**WRITTEN EXERCISE:**
Render the records as a two-column CSV with the header instruction,click, starting at the record containing "Click the blue" and ending at the last record: one row per record, with each field in double quotes and line breaks turned into spaces. Leave the pictures out.

**SUPPLIED ENTRIES:**
* * *
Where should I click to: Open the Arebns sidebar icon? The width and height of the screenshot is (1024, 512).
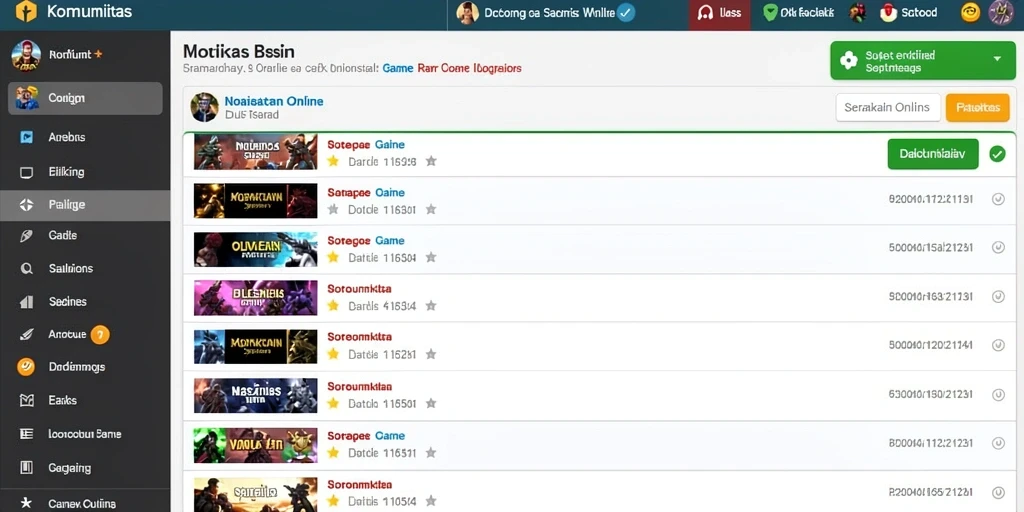pos(26,137)
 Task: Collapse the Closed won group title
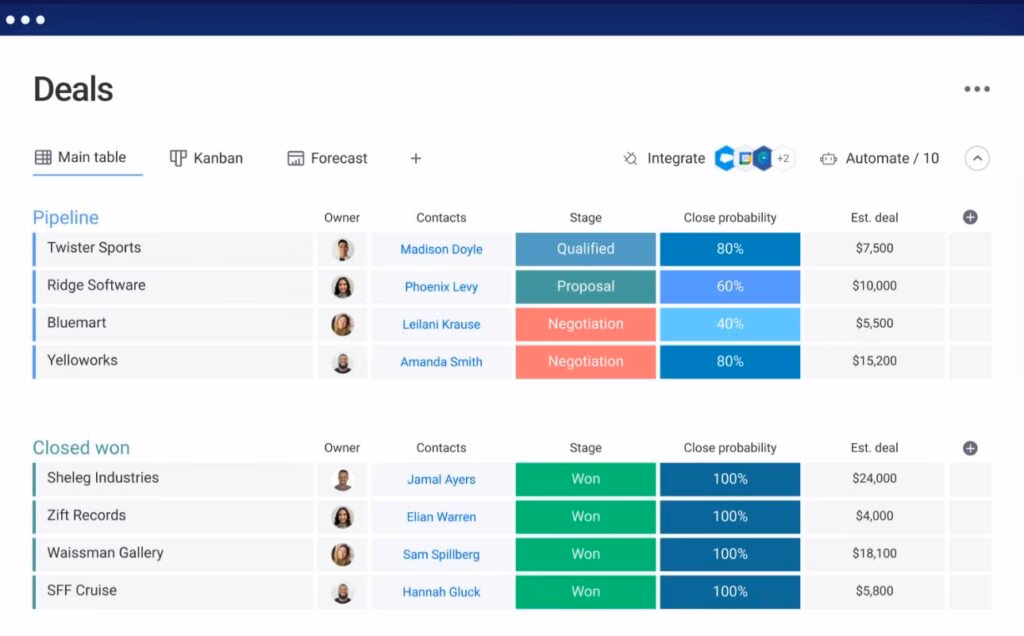click(x=81, y=448)
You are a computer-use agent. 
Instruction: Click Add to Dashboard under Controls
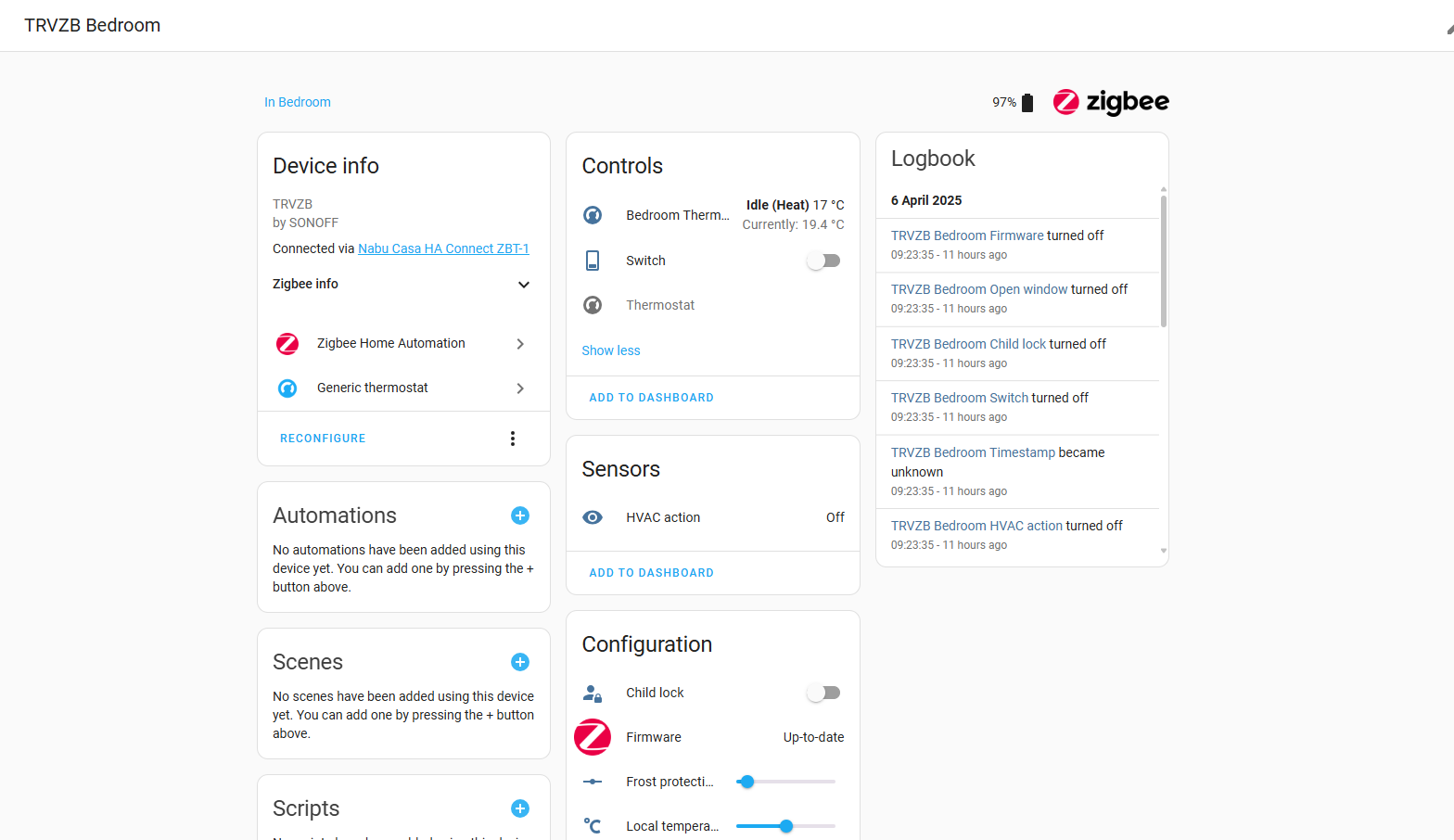(651, 398)
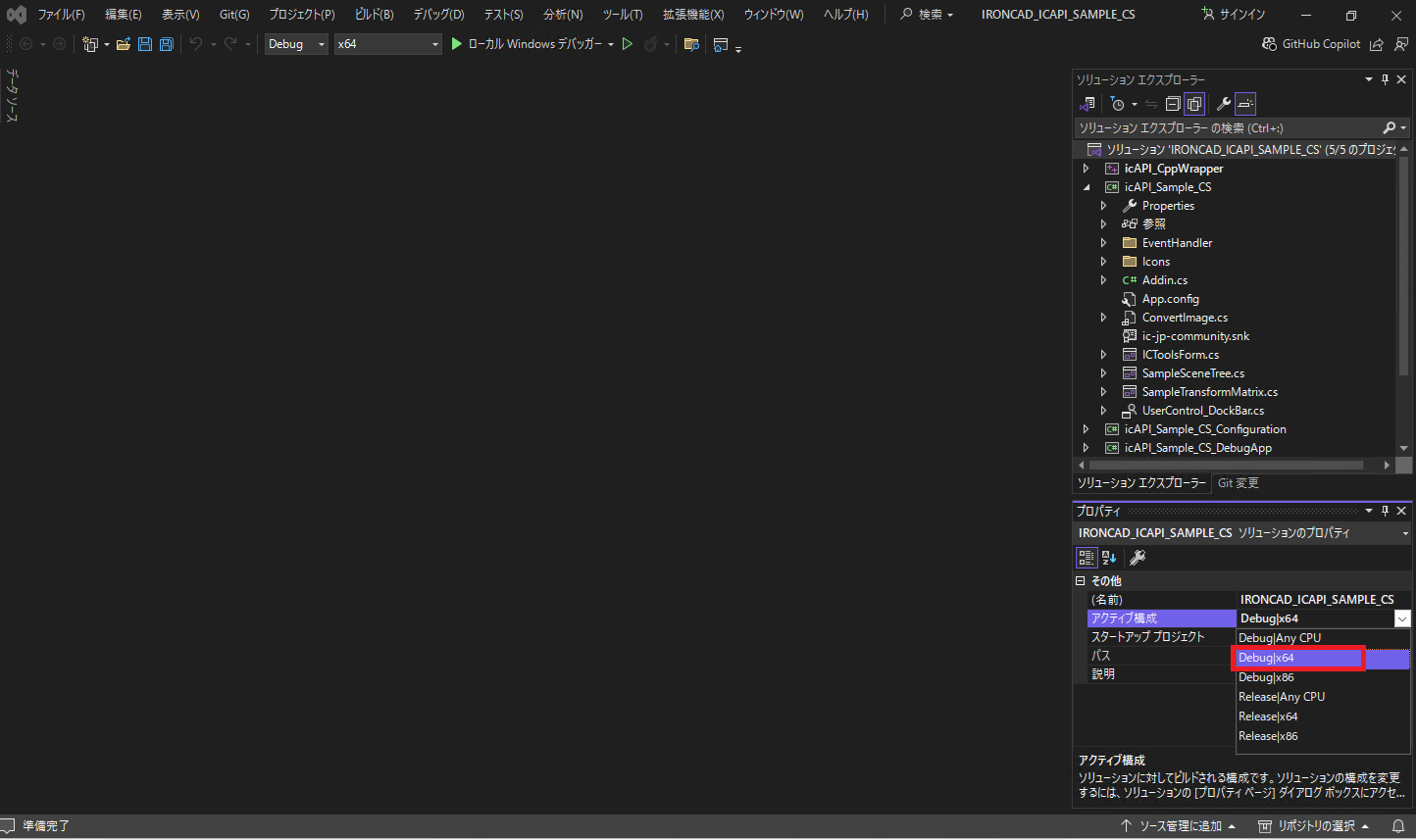1416x840 pixels.
Task: Click the Save All toolbar icon
Action: (166, 44)
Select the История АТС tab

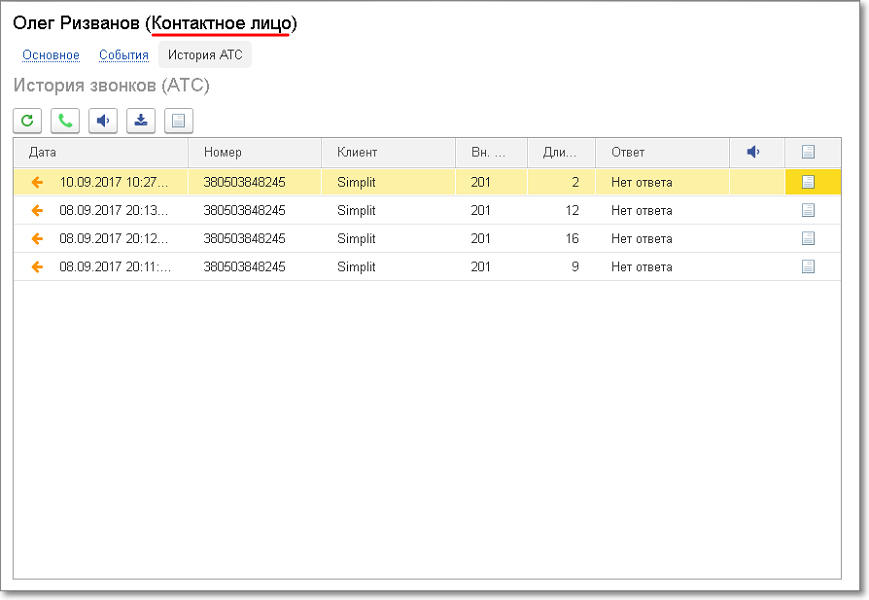(x=205, y=55)
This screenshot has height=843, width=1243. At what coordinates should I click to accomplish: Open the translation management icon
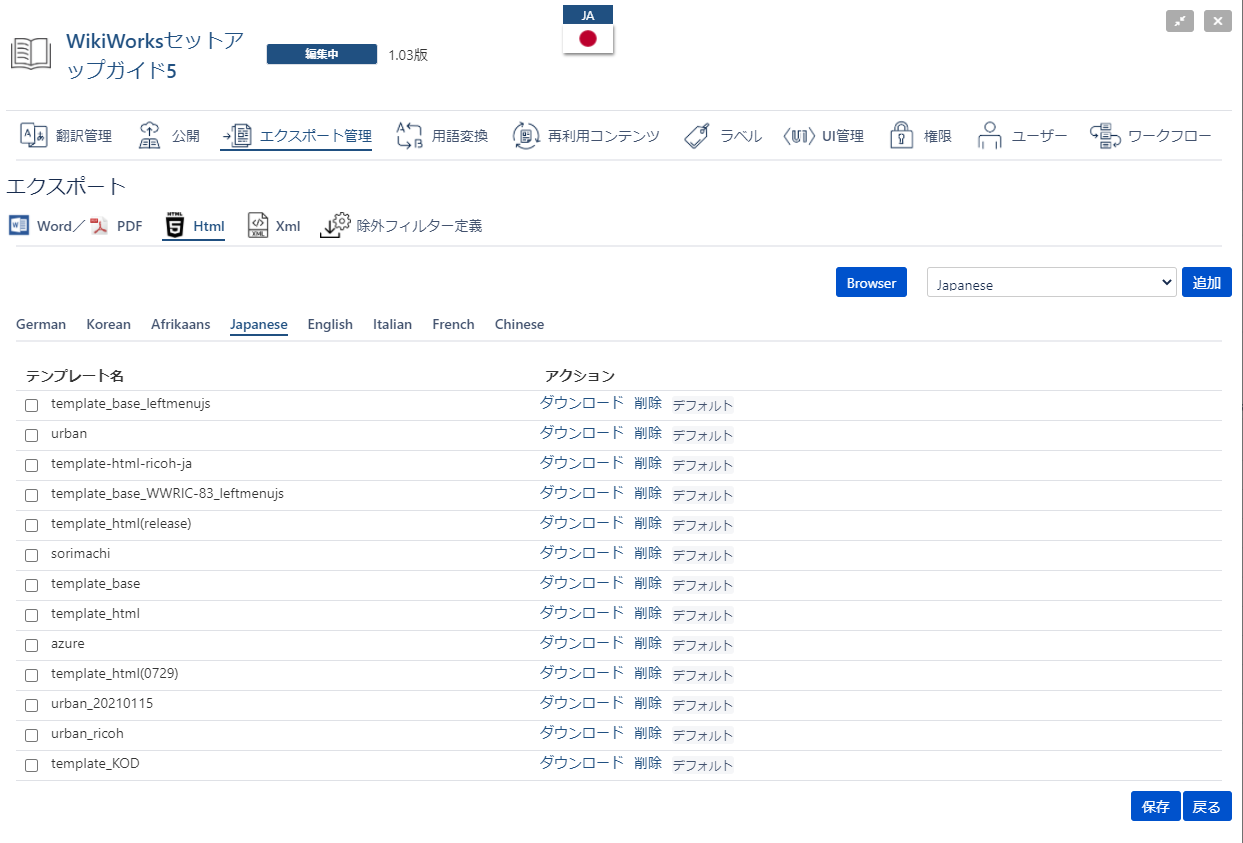(34, 136)
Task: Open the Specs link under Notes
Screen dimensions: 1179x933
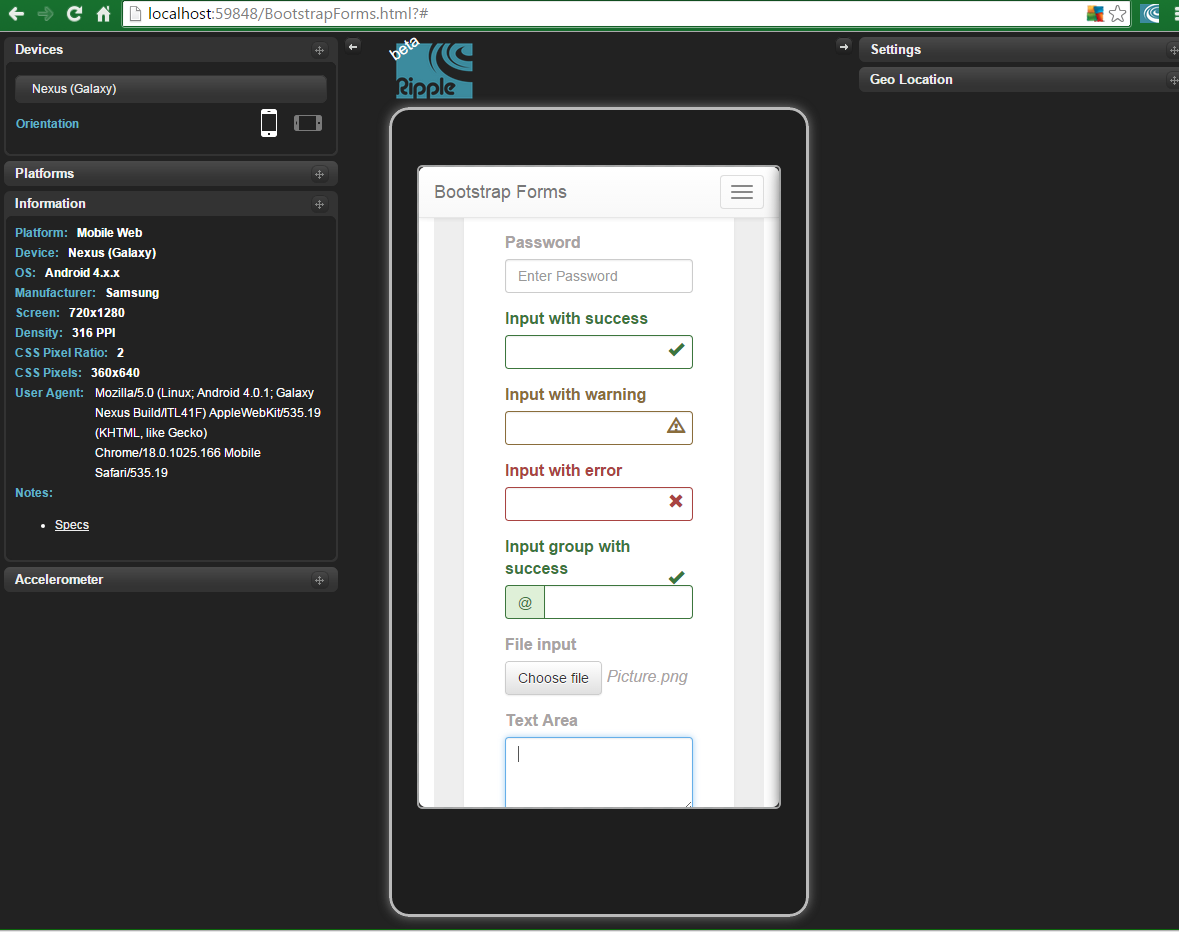Action: pyautogui.click(x=71, y=524)

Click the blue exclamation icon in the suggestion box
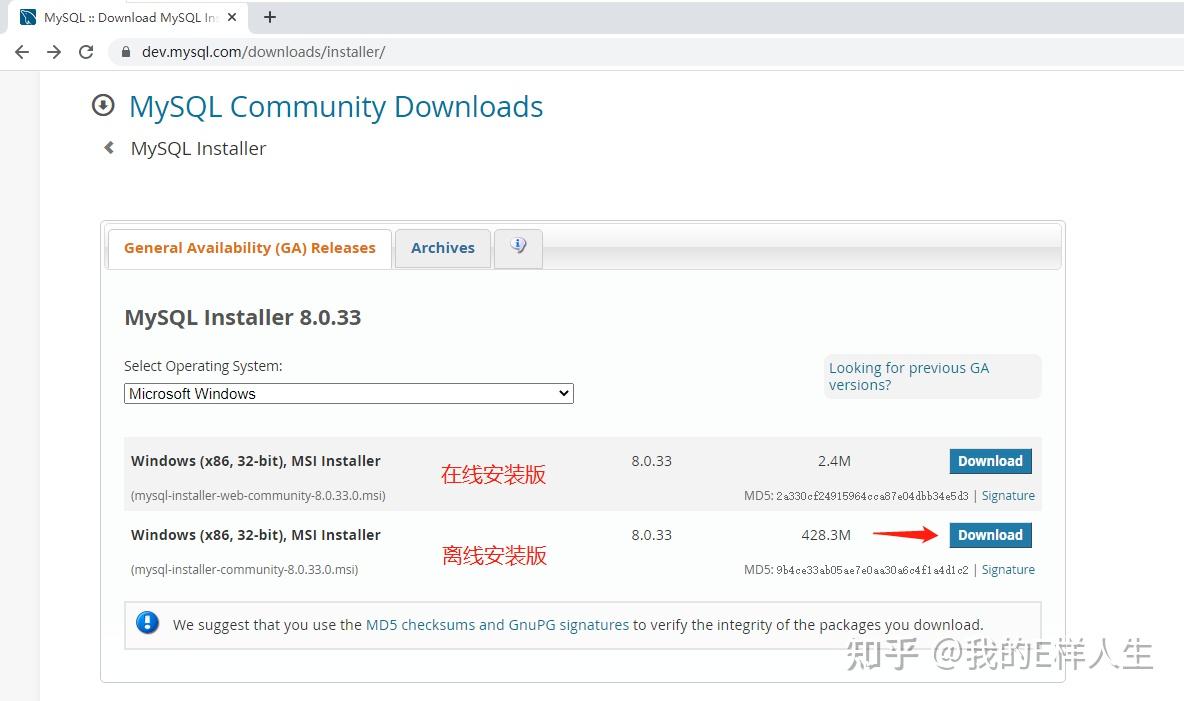pyautogui.click(x=147, y=622)
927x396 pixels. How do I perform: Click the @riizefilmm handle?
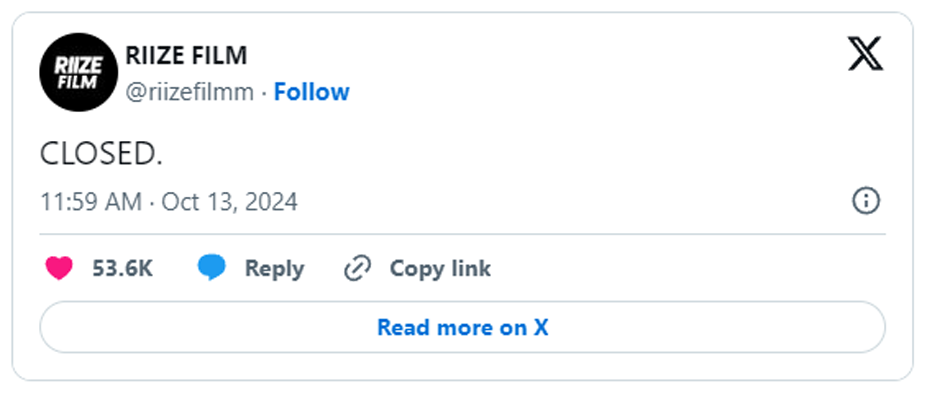[x=190, y=93]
* * *
**WRITTEN ANSWER:**
instruction,click
"Click the blue exclamation icon in the suggestion box","pyautogui.click(x=147, y=622)"
"927x396 pixels. How do I perform: Click the @riizefilmm handle?","[x=190, y=93]"